Igual lo de este domingo el Atlético no se lo perdona nunca. Lo había tenido difícil para llegar hasta aquí, mucho, sin duda se trata de un milagro. Pero igualmente jamás lo había tenido tan fácil para agarrar la gloria. El título a tiro de una victoria, de un gol, de un último sprint. Y no la encontró en Levante, donde regaló además un tanto en contra. Y tampoco ante el Málaga en el Calderón, con el estadio lleno, donde también se enredó hasta apuñalarse en su propia portería. Incluso ese remate curvado final de Adrián que sacó Caballero con una mano imposible es de los que amenazan con guardarse de por vida en la memoria, de reproducirse cada cierto tiempo en el tormento de todos los atléticos. Inevitable no acudir al maleficio patológico del escudo.
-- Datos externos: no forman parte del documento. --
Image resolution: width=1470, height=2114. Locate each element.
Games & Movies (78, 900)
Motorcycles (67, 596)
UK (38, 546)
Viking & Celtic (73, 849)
El alirón en la boca.
Simeone, a quien nadie consiguió sacar en todo el año de la mirada corta, del partido más cercano, se ha remontado esta vez a la primera jornada de Liga para encontrar un argumento con el que combatir el acento decaído de un grupo (aficionados y jugadores) afectado. Desde el minuto uno ante el Málaga esa gente se estaba poniendo en lo peor. Lo contaban sus caras. El Cholo pregona el juego directo, el fútbol por el camino más corto, pero el Atlético sólo sabe prosperar por el trayecto más largo. Subir y bajar de las nubes, sentir y sufrir. Es su ADN.
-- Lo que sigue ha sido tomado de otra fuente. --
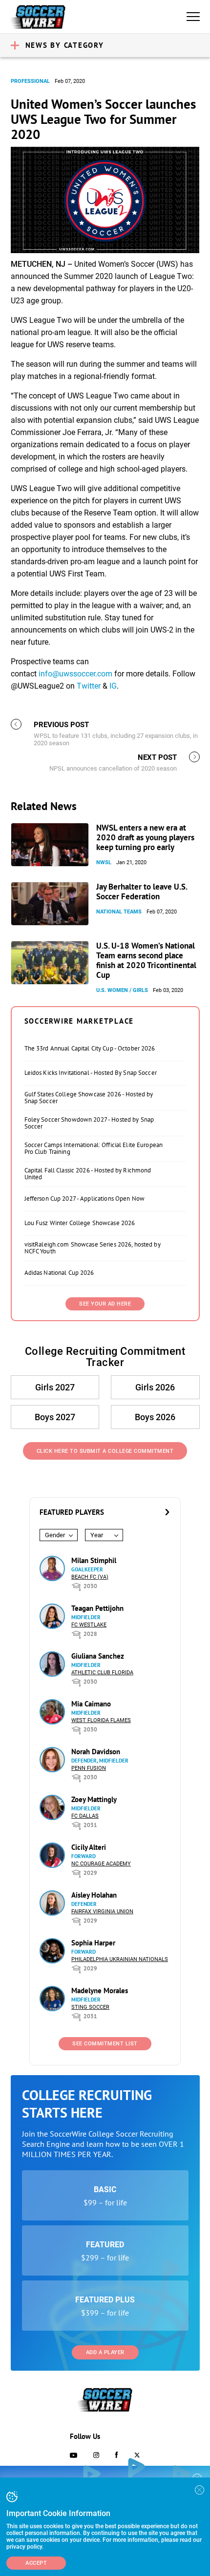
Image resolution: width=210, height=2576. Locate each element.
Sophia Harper (93, 1942)
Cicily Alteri (88, 1847)
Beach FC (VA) (89, 1577)
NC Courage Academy (101, 1864)
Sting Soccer (90, 2007)
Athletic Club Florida (102, 1672)
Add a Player (105, 2352)
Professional (30, 81)
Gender (55, 1535)
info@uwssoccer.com (75, 673)
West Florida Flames (101, 1720)
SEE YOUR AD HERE (105, 1304)
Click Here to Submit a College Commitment (105, 1451)
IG (113, 686)
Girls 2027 (55, 1387)
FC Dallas (85, 1816)
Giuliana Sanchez (97, 1656)
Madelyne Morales (99, 1990)
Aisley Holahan (94, 1895)
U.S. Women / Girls (122, 990)
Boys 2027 (55, 1417)
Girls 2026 (155, 1387)
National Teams (119, 912)
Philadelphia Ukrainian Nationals (119, 1959)
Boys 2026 (155, 1417)
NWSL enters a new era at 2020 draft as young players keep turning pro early (145, 837)
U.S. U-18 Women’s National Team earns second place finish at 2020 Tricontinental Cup (146, 960)
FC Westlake (88, 1625)
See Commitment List (105, 2044)
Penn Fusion (88, 1768)
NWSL (103, 862)
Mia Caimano (91, 1703)
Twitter (89, 686)
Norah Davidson (95, 1751)
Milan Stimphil (93, 1560)
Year (96, 1535)
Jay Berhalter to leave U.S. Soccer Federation (141, 891)
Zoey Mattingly (94, 1799)
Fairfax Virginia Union (102, 1911)
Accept (36, 2563)
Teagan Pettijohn (97, 1608)
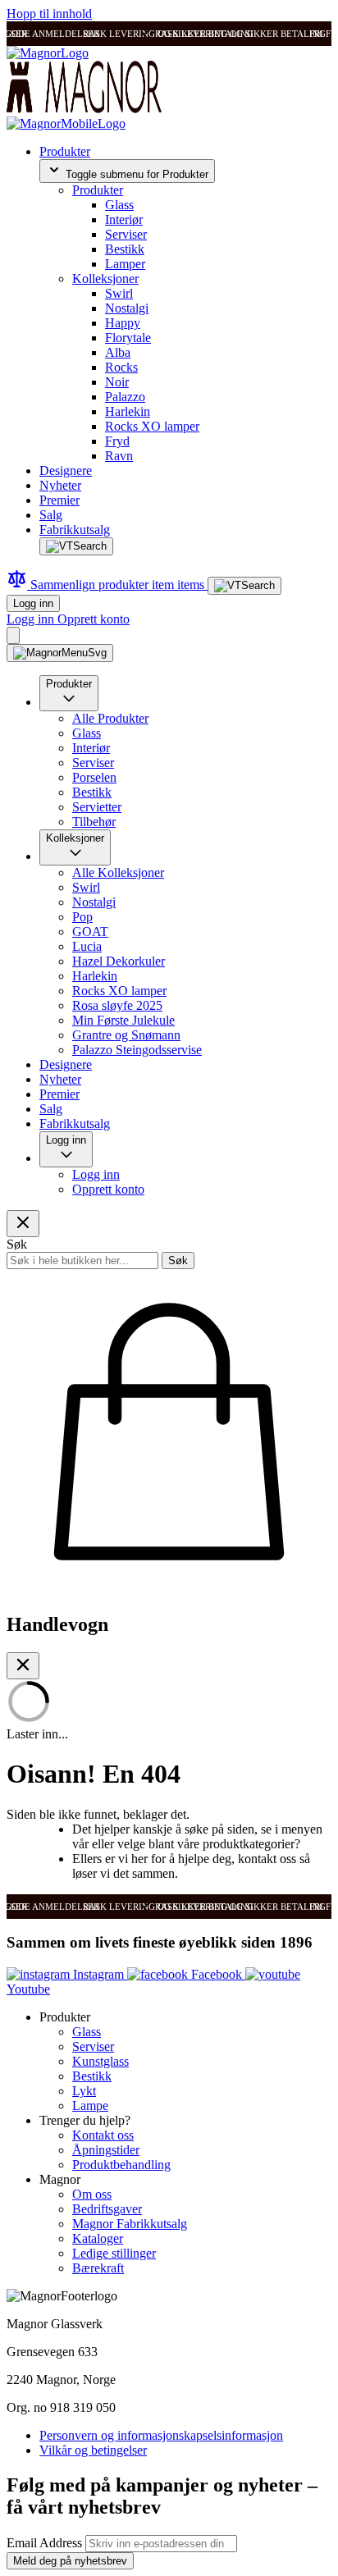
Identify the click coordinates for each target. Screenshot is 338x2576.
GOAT (90, 932)
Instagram (98, 1974)
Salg (50, 515)
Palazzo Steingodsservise (137, 1050)
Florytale (128, 338)
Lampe (90, 2105)
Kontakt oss (103, 2135)
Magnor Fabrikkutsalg (129, 2224)
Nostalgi (126, 308)
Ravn (119, 456)
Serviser (126, 234)
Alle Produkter (110, 718)
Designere (65, 470)
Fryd (117, 441)
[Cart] (13, 635)
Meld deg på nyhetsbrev (70, 2561)
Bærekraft (98, 2268)
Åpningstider (105, 2150)
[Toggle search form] (76, 546)
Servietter (96, 807)
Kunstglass (100, 2061)
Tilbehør (94, 822)
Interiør (124, 219)
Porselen (94, 777)
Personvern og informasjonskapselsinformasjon (161, 2435)
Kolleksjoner (105, 278)
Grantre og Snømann (126, 1035)
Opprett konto (93, 619)
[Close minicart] (23, 1665)
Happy (122, 323)
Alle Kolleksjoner (118, 872)
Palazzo (125, 397)
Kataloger (97, 2238)
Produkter (64, 151)
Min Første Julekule (123, 1020)
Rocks (121, 367)
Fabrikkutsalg (74, 530)
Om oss (92, 2194)
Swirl (119, 293)
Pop (82, 917)
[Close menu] (23, 1223)
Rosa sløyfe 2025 (117, 1005)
Así que el Atlético está otra vez ante una encrucijada histórica, de las que marcan la biografía de una camiseta y el alma de quienes la protegen. O el curso de su vida, para el que ya se preparaba hasta Neptuno, o la fatalidad de todos los tiempos. Lo tuvo todo a merced para pegarse un homenaje, pero se condenó a jugarse la bolsa y la vida en el Camp Nou frente a un rival que vive la curva contraria. Estaba cadáver, hasta dejó públicamente firmada su partida de defunción, y sin embargo los acontecimientos le han reanimado. Ya no hay término medio ni mérito que valga. O la felicidad infinita colchonera o la tristeza extrema. Contra dejar escapar este título no hay religión que encuentre consuelo.